И ещё вспомнил. Тоже как бусина на той же нитке. Фёдора Николаевича – как его звали на самом деле, не знаю, то ли Фарук, то ли Фарах – Шайхутдинова, учителя по истории в старших классах. Сам он был уже местного рождения. А родители его прибыли в Сибирь из Поволжья в столыпинском вагоне по Столыпинской реформе. На уроке, когда Фёдор Николаевич не читал свои бесконечные поэмы про любовь и стихи про Корею – служил он срочную там в своё время, – а рассказывал про дореволюционную Россию, в качестве наглядного примера вытаскивал из кармана серо-зелёного твидового пиджака засаленную баранку, показывал нам её и, задержавшись алчным татарским взглядом на какой-нибудь из наших девчонок, говорил: «Вот что имела буржуазия – бублик, – после похотливо вставлял в дырку бублика свой указательный палец и пояснял: – А вот что имел пролетариат – дырку от бублика. А всех и всё это вместе имел царь. А царя потом… по распоряжению тех-то и тех-то… вы это знаете… и вот вы учитесь, а я преподаю», – затем прятал баранку обратно в карман, к носовому платку, который тоже то и дело извлекал, чтобы смахнуть что-то под носом, и продолжал вести урок или вдруг, вспомнив и косо закатив глаза, начинал читать стихи про Корею. А мы и рады были этому, и занимались кто чем мог, кто-то и в карты резался на сигареты, кто-то и вовсе сваливал тихонечко с урока. Ни строчки, к сожалению, из той поэзии не помню – в девятом и десятом классах, так получилось неожиданно, жёсткий диск моей острой тогда памяти, или винчестер, почти полностью, едва ли не до последнего байта, так, чтобы сознание не потерять лишь, был занят зелёными глазами одной из моих одноклассниц.

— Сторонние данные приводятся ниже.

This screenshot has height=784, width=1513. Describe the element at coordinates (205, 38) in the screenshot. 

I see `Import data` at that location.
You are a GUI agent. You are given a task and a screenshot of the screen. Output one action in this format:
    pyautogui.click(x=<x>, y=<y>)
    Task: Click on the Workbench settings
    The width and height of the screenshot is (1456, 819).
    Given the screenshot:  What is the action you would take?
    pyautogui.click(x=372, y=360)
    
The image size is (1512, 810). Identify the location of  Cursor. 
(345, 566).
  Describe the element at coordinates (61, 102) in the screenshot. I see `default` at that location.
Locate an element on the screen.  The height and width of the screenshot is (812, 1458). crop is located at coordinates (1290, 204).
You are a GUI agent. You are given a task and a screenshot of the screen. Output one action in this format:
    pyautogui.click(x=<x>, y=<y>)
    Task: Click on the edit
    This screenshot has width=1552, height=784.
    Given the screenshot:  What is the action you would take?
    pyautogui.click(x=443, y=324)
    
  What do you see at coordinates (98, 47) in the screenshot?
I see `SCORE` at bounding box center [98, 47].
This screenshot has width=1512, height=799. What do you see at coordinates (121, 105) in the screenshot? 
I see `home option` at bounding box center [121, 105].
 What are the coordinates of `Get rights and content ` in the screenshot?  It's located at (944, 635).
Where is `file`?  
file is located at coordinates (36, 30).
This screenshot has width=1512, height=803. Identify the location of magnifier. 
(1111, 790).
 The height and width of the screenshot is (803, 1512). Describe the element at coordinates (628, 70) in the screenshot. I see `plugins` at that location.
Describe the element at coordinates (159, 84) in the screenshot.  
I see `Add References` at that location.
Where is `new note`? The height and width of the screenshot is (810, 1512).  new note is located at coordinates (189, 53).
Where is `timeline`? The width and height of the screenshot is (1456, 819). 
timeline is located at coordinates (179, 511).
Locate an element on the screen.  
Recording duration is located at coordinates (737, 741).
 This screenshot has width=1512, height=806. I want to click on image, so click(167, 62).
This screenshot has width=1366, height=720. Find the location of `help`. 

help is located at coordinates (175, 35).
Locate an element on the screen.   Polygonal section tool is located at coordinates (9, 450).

Стучат колёса на стыках – с максимально коротким разрывом: тук-так, так-тук – с любым слогом подстроиться можно: дзык-дзук, дзак-дзэк – и даже фразой уместиться, строкой из песни – скоро устанешь подбирать, но – как снотворное, если займёшься этим. Можно тростить в ритм чьё-то имя – врага, а если нет такого, не нажил, тогда – любимой. Или дыханием подладиться – но не уснёшь тогда, а запыхаешься.